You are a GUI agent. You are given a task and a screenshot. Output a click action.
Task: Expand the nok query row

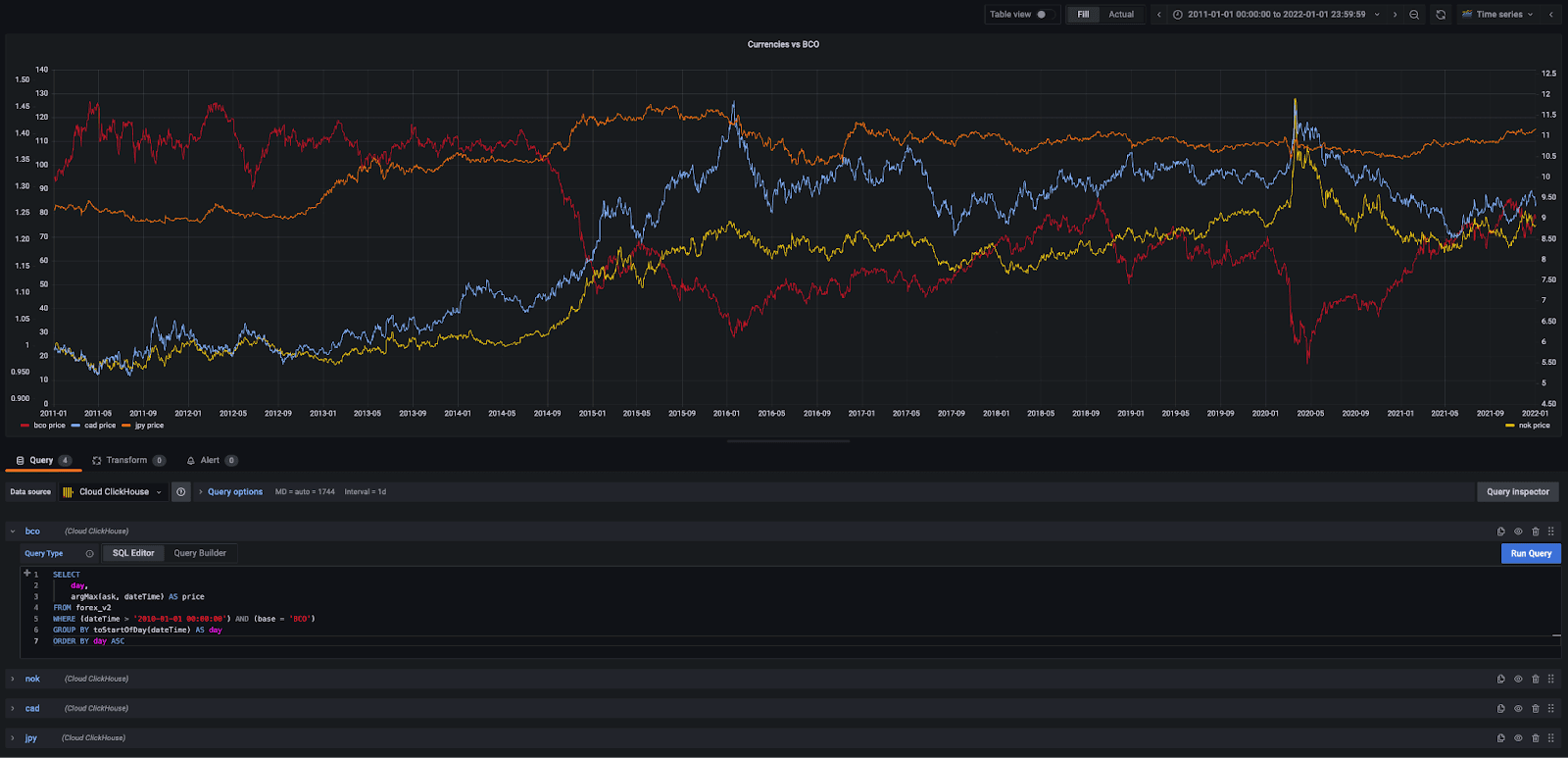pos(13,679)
* * * * *
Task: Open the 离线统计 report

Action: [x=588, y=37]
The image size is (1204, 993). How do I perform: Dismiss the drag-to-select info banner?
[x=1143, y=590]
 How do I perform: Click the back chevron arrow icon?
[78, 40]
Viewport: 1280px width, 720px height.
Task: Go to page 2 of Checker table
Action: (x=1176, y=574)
* * * * *
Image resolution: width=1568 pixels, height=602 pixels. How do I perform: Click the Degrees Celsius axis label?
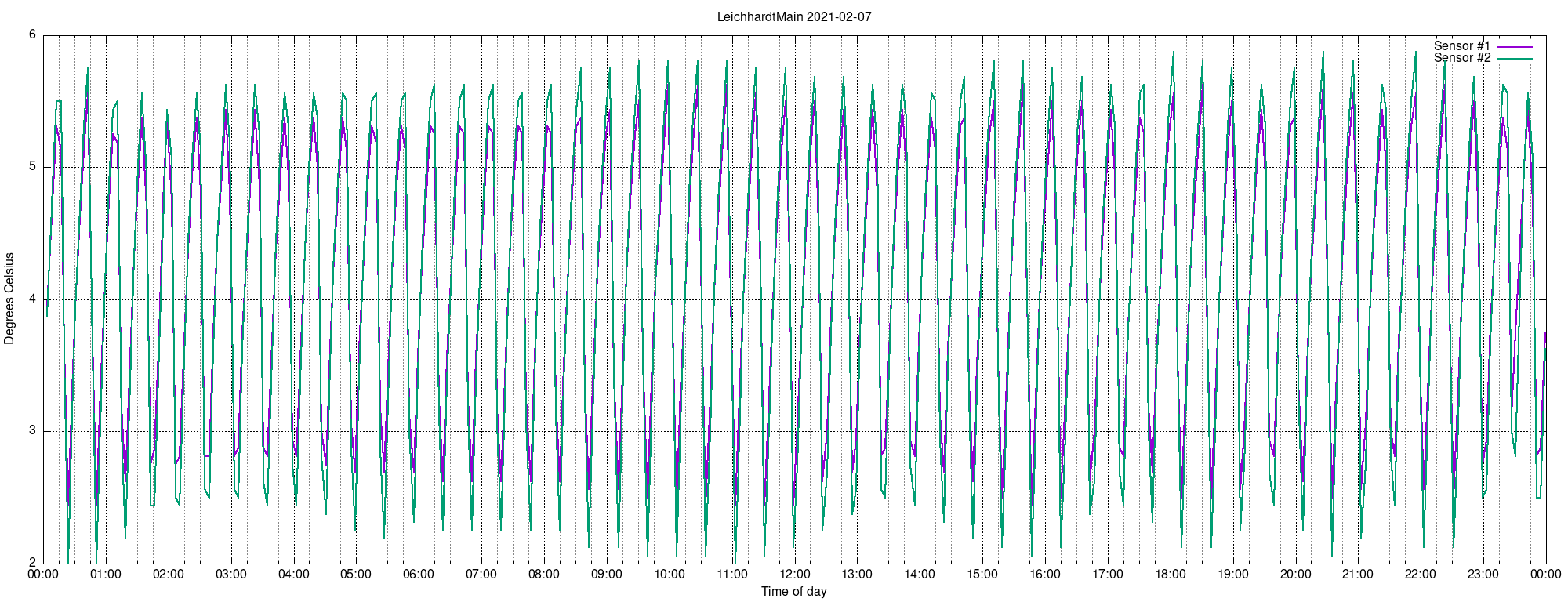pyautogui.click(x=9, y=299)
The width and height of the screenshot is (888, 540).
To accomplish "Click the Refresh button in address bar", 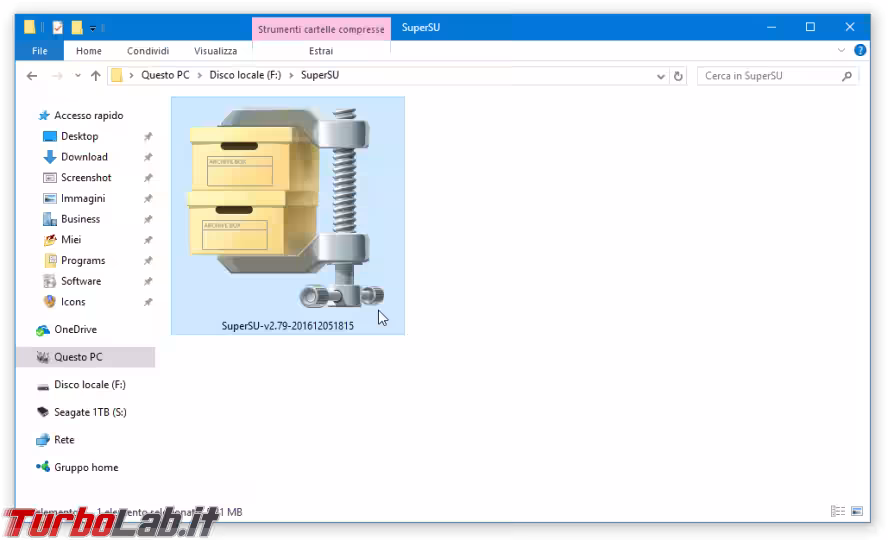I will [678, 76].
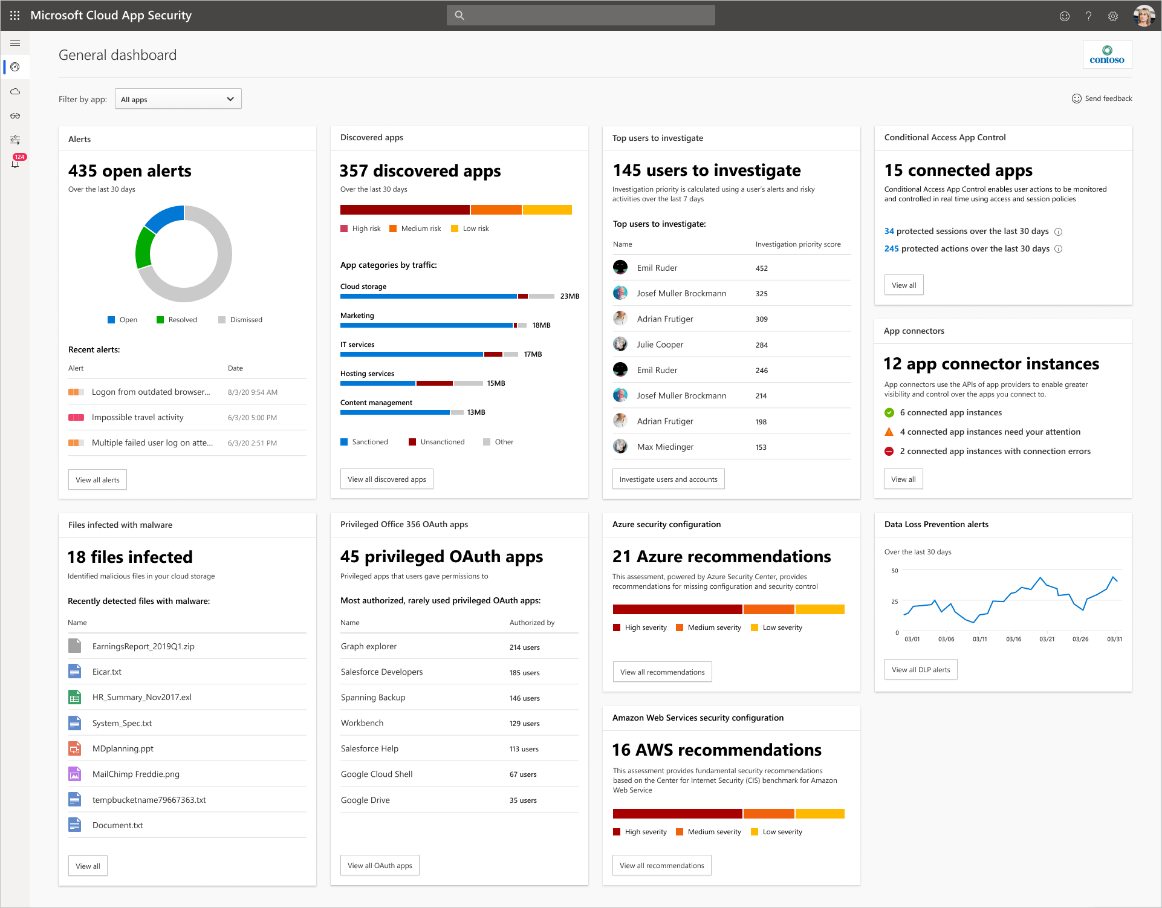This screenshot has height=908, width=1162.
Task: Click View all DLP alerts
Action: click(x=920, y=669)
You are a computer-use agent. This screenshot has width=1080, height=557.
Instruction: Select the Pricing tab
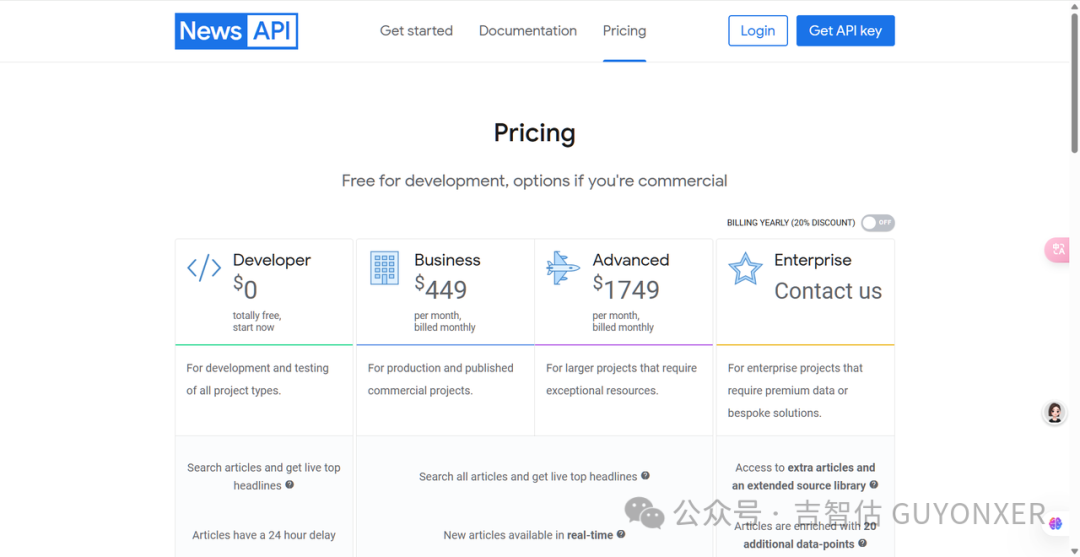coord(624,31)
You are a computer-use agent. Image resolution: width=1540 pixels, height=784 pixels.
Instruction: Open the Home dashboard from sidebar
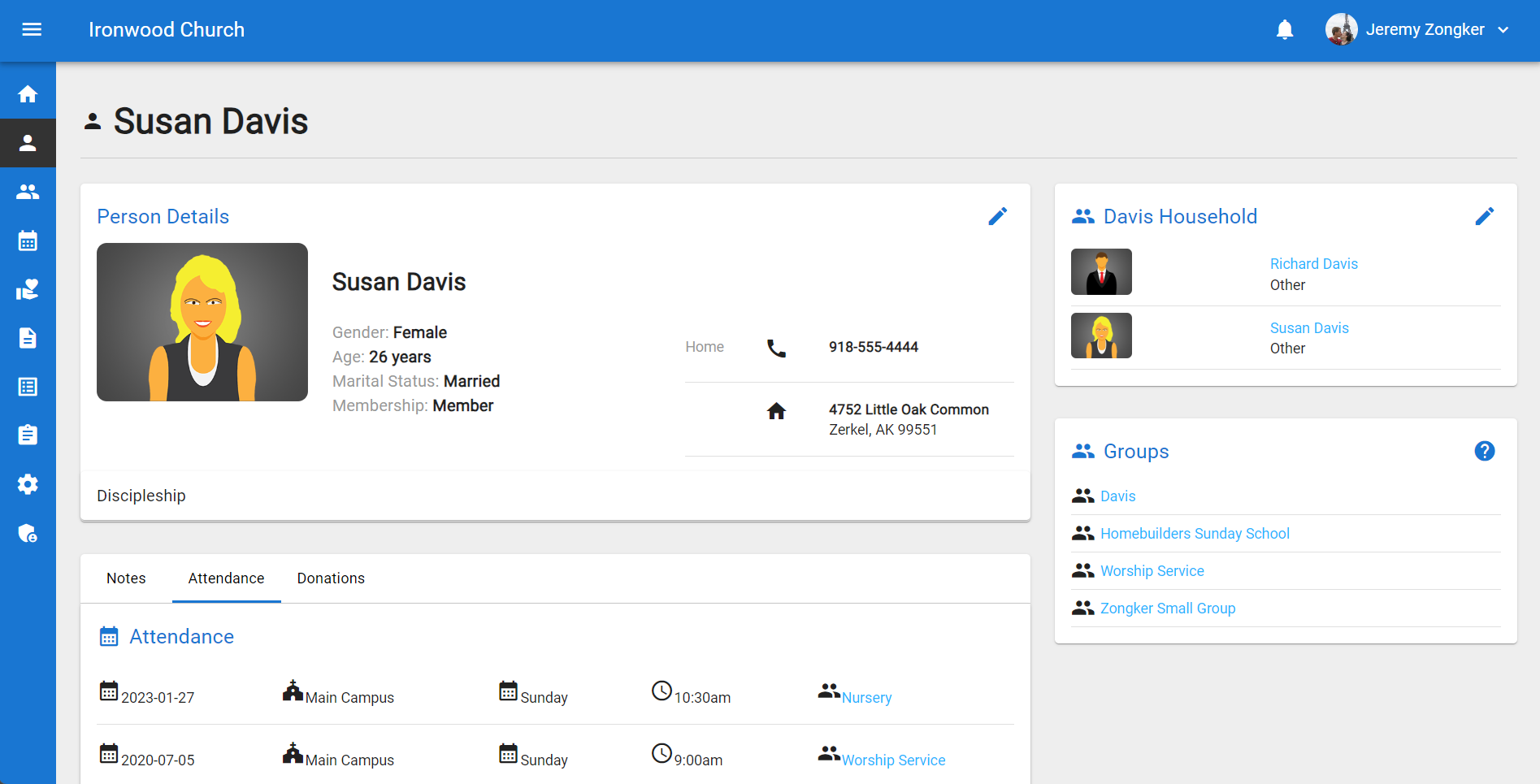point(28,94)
* * * * *
» PROBLEM REQUIREMENTS
Find every line in the data above containing the string "Instruction" and copy each one out in full.

» SOLUTION TO THIS PROBLEM
Instruction: Select the Pricing tab
Instruction: Open the Home dashboard from sidebar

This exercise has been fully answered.